## SUMBER
***
Agung juga menyoroti soal belum terciptanya trafik positif dari Kementerian PKP, dari program 3 juta rumah ini yang konon katanya menyerap 185 sektor turunan. Menurutnya, hasil positifnya belum terlihat, karena saat ini Kebijakannya belum ada yang menyasar kepada pengguna akhir , misalnya terkait pasal 54 UU no 1/Th 2011 tentang kewajiban pemerintah daerah untuk memberikan kemudahan perizinan bagi pembangunan perumahan MBR.

“Ke depan kinerja Kementerian PKP perlu ada transformasi nyata. Saat ini kebanyakan baru diisi oleh acara seremonial pencitraan nan simbolik. Bicara angka-angka, namun tonggak sejarah dan transparansi belum ada,” tambahnya.

Dorongan dan Dukungan The HUD Institute

HUD Institute juga menekankan pentingnya menyiapkan regulasi yang tepat dan inklusif, serta memperkuat kerja sama antara Kementerian PKP dan pemerintah daerah.
***
## BARIS DATA
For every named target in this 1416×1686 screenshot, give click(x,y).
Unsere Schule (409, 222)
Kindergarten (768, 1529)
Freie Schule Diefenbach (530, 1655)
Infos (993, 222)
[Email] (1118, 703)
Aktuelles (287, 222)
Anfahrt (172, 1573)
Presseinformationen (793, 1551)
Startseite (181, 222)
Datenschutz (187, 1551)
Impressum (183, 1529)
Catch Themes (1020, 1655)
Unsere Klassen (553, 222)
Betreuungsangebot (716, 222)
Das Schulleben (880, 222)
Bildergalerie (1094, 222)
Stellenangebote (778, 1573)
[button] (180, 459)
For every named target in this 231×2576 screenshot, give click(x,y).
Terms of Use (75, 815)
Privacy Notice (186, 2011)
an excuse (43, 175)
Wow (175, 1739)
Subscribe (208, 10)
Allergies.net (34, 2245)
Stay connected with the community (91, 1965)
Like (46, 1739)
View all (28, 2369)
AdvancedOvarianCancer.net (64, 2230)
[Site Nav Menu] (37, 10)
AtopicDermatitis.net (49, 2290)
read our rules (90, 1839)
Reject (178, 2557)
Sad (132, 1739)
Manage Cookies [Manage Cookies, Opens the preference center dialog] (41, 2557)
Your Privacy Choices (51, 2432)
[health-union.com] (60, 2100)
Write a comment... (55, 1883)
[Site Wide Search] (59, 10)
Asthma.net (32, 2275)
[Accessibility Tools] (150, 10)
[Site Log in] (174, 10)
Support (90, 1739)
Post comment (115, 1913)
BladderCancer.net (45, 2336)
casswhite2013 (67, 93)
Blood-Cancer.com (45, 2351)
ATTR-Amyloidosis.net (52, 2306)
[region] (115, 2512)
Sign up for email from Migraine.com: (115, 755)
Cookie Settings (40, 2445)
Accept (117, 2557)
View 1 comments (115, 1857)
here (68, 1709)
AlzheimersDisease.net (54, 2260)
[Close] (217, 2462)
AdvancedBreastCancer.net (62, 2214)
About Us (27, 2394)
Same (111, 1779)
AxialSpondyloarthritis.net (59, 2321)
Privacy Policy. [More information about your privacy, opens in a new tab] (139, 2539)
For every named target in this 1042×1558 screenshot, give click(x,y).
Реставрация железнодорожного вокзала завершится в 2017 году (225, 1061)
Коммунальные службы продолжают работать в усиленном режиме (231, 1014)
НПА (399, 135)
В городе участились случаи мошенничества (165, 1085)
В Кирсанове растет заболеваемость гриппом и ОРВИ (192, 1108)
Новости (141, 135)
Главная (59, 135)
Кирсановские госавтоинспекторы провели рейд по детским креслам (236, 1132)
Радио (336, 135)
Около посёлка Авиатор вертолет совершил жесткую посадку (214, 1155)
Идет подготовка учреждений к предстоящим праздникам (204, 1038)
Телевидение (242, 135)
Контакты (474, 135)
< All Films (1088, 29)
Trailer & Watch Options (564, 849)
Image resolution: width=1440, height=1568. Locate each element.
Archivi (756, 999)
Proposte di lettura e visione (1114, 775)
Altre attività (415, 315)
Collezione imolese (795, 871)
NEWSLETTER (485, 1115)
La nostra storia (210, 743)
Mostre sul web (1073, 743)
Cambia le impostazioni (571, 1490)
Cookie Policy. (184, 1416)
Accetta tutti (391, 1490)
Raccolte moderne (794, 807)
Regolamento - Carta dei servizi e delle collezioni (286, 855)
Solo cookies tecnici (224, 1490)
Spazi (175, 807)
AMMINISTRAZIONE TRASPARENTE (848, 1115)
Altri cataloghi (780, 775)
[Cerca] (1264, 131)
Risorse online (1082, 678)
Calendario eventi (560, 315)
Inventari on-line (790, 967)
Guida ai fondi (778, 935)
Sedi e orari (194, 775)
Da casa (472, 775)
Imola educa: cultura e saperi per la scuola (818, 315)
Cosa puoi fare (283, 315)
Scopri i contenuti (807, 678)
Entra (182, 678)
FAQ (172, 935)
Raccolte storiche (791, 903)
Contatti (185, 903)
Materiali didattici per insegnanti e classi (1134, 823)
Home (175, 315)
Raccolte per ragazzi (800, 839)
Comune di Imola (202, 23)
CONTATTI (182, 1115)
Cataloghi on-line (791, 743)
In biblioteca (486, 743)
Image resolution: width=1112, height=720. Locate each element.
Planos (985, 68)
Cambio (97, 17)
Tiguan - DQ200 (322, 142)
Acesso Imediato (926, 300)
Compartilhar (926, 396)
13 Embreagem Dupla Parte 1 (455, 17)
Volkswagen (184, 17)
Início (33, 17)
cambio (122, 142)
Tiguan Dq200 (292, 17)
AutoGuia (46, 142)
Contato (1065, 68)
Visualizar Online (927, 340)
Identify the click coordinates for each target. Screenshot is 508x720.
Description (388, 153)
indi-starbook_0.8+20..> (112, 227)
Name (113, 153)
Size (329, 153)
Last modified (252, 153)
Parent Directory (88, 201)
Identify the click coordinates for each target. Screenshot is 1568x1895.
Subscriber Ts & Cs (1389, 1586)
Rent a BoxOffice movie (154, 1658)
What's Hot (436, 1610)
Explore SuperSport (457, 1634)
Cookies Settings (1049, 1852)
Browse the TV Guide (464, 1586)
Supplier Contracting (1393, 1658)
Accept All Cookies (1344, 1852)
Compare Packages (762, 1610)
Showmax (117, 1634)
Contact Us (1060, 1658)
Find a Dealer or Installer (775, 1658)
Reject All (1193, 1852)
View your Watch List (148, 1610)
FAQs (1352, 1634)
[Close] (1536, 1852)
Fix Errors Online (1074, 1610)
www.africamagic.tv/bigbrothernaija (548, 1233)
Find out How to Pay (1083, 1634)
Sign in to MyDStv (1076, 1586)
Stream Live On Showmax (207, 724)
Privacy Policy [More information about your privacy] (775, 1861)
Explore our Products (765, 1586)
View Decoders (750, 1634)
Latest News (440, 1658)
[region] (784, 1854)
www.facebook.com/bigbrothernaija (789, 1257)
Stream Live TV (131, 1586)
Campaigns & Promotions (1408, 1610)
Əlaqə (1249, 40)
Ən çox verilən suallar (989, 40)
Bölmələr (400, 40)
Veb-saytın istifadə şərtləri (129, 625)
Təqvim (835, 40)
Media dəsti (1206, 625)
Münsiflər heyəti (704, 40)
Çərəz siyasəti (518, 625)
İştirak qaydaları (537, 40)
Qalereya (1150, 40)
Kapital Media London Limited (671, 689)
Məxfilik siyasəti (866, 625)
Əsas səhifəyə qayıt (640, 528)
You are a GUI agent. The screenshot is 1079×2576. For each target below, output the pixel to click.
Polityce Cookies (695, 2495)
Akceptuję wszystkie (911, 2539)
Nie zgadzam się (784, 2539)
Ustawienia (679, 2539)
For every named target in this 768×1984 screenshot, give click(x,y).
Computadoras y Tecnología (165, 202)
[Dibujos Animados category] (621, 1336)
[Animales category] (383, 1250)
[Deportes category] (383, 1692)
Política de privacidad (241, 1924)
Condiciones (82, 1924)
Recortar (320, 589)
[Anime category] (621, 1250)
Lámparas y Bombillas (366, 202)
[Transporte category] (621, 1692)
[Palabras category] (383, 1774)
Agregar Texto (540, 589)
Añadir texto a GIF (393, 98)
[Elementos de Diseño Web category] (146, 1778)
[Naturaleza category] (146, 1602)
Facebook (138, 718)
***
## KERJAKAN BERIKUT INI
**a)** Menurut teks sumber, pasal berapa dalam UU no 1/Th 2011 yang mengatur kewajiban pemerintah daerah untuk memberikan kemudahan perizinan bagi pembangunan perumahan MBR?
**b)** Susun baris data sebagai daftar JSON berisi string, satu string untuk setiap baris dan tanpa baris kosong, mulai dari baris yang memuat "Accept (117, 2557)" sampai dengan baris yang memuat "Реставрация железнодорожного вокзала".

## HASIL LATIHAN
**a)** Pasal 54.

**b)**
[
  "Accept (117, 2557)",
  "View 1 comments (115, 1857)",
  "here (68, 1709)",
  "AlzheimersDisease.net (54, 2260)",
  "[Close] (217, 2462)",
  "AdvancedBreastCancer.net (62, 2214)",
  "About Us (27, 2394)",
  "Same (111, 1779)",
  "AxialSpondyloarthritis.net (59, 2321)",
  "Privacy Policy. [More information about your privacy, opens in a new tab] (139, 2539)",
  "For every named target in this 1042×1558 screenshot, give click(x,y).",
  "Реставрация железнодорожного вокзала завершится в 2017 году (225, 1061)"
]